* Do this *
Please write out all the lines below again, requests included, but multiply each coordinate in the answers by 0.7 and round it to a whole number, with halves rounded up. Leave the pictures out of your answer.

(Saved data entries)
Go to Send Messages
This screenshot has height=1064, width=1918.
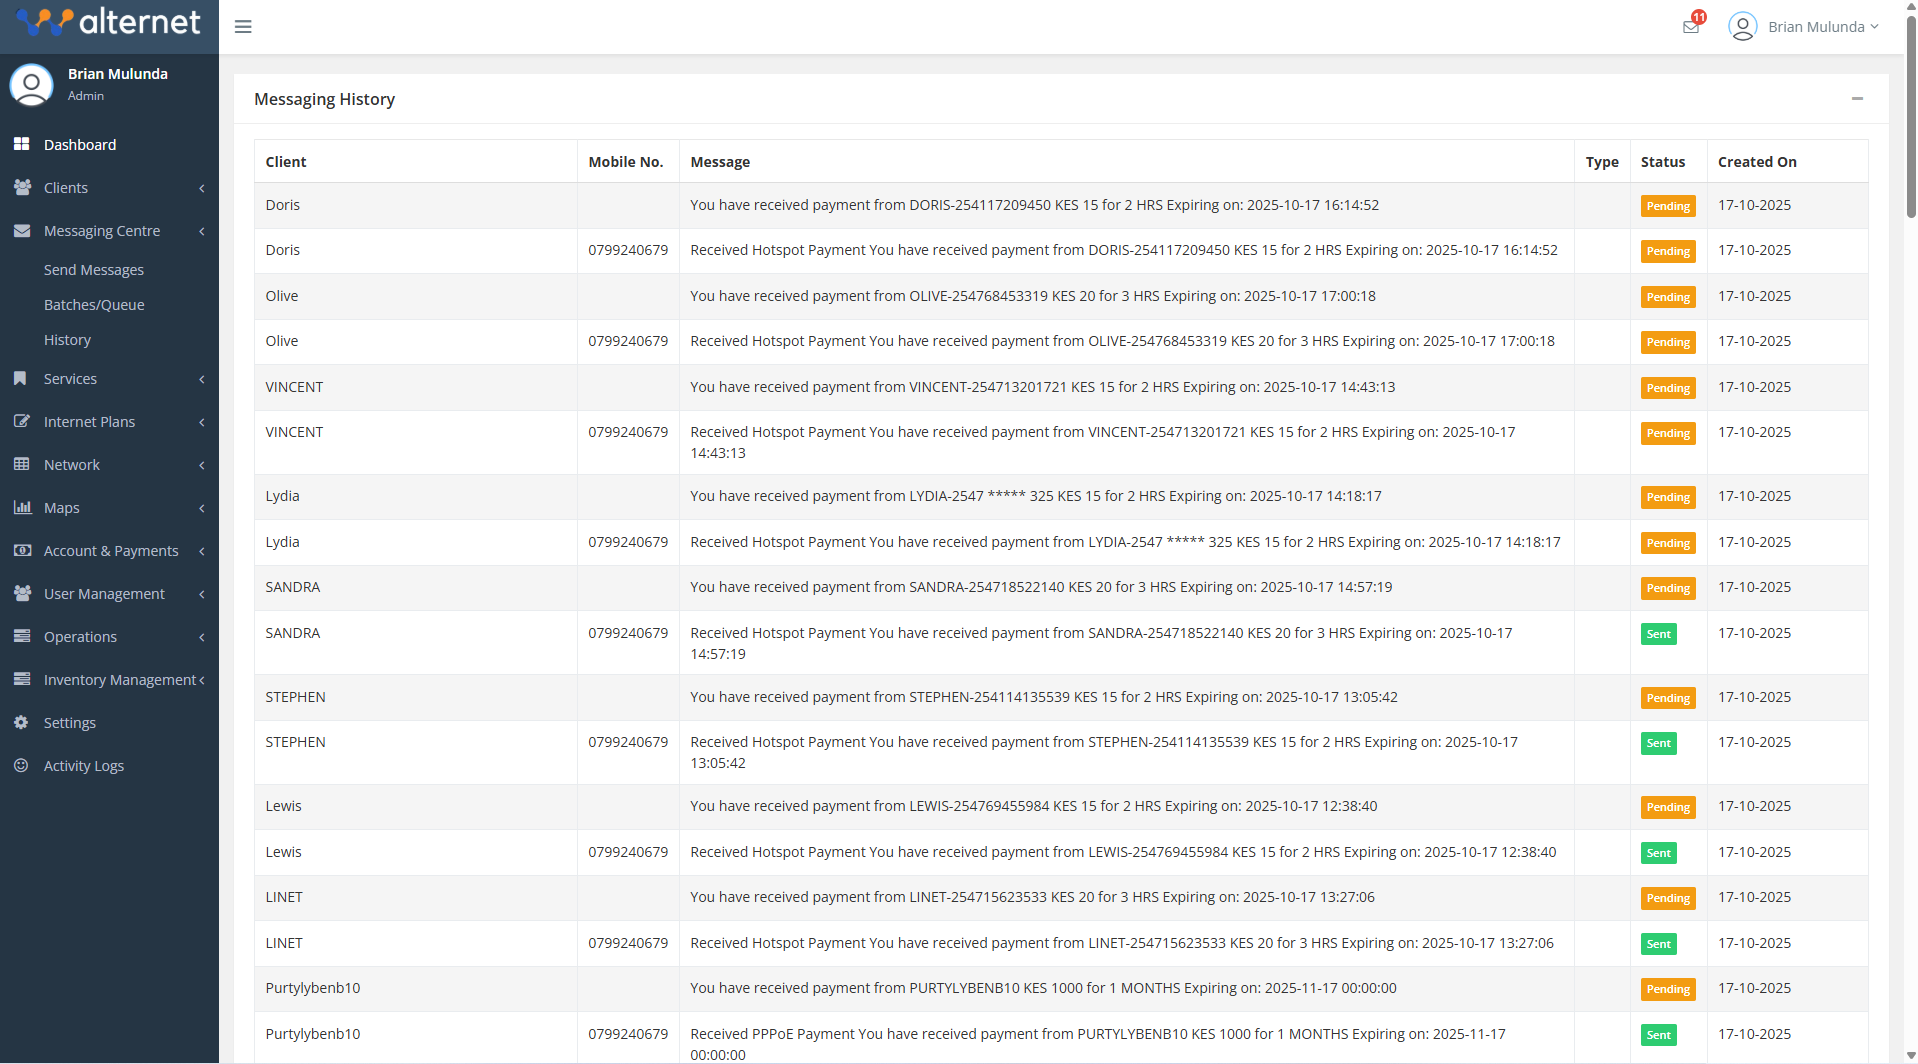(93, 269)
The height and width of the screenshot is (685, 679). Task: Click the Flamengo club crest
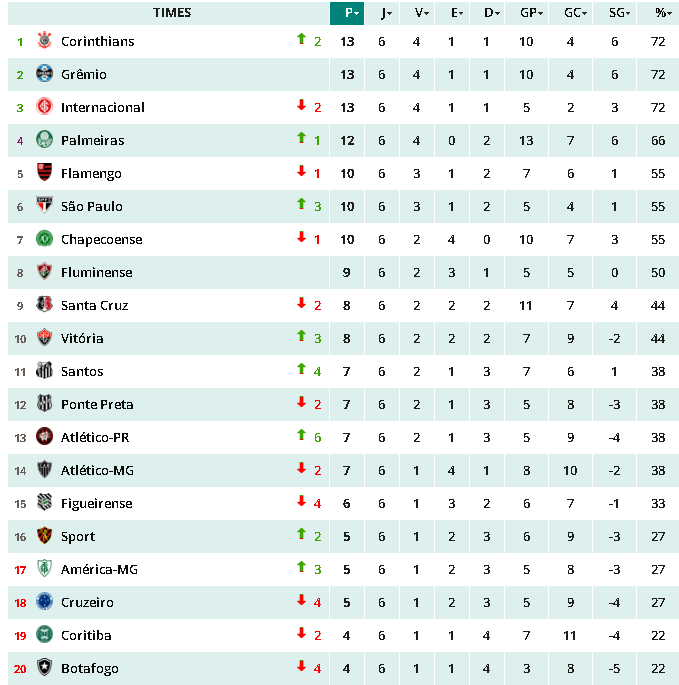[x=44, y=173]

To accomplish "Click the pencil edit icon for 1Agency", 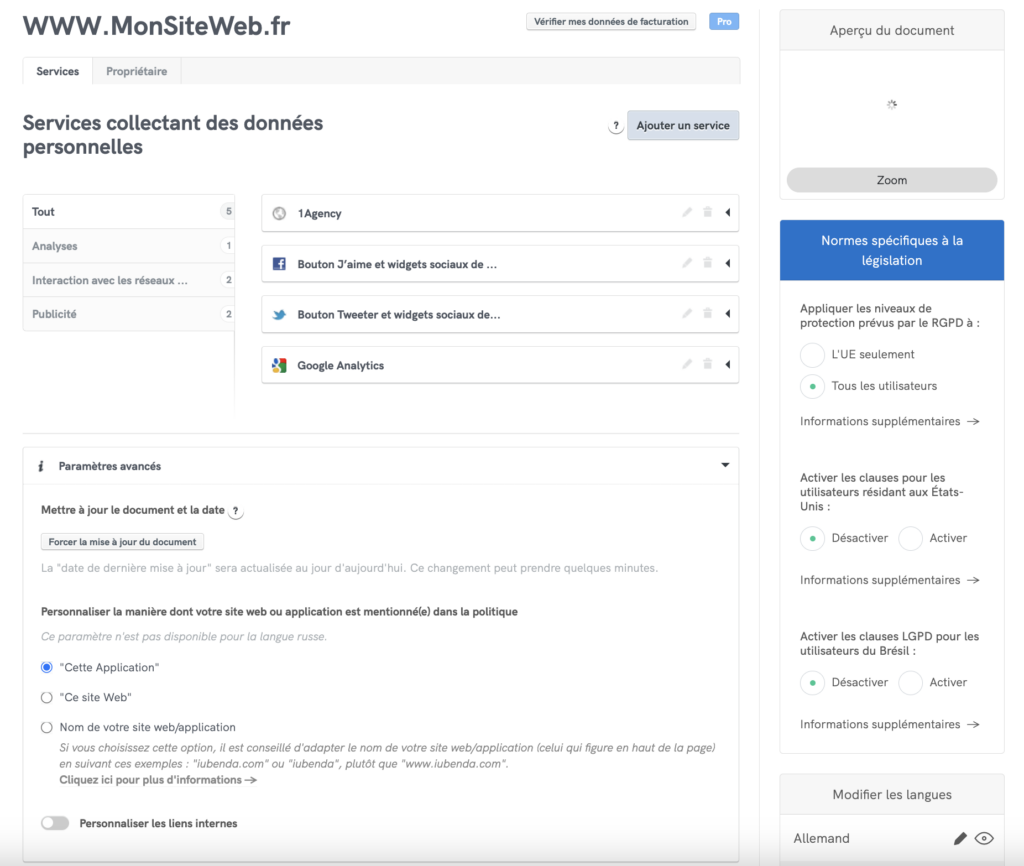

* Task result *
Go to Send Messages
This screenshot has height=1064, width=1918.
(65, 188)
The height and width of the screenshot is (685, 679). Task: Click the Flamengo club crest
[x=31, y=121]

To accomplish "Click the pencil edit icon for 1Agency", 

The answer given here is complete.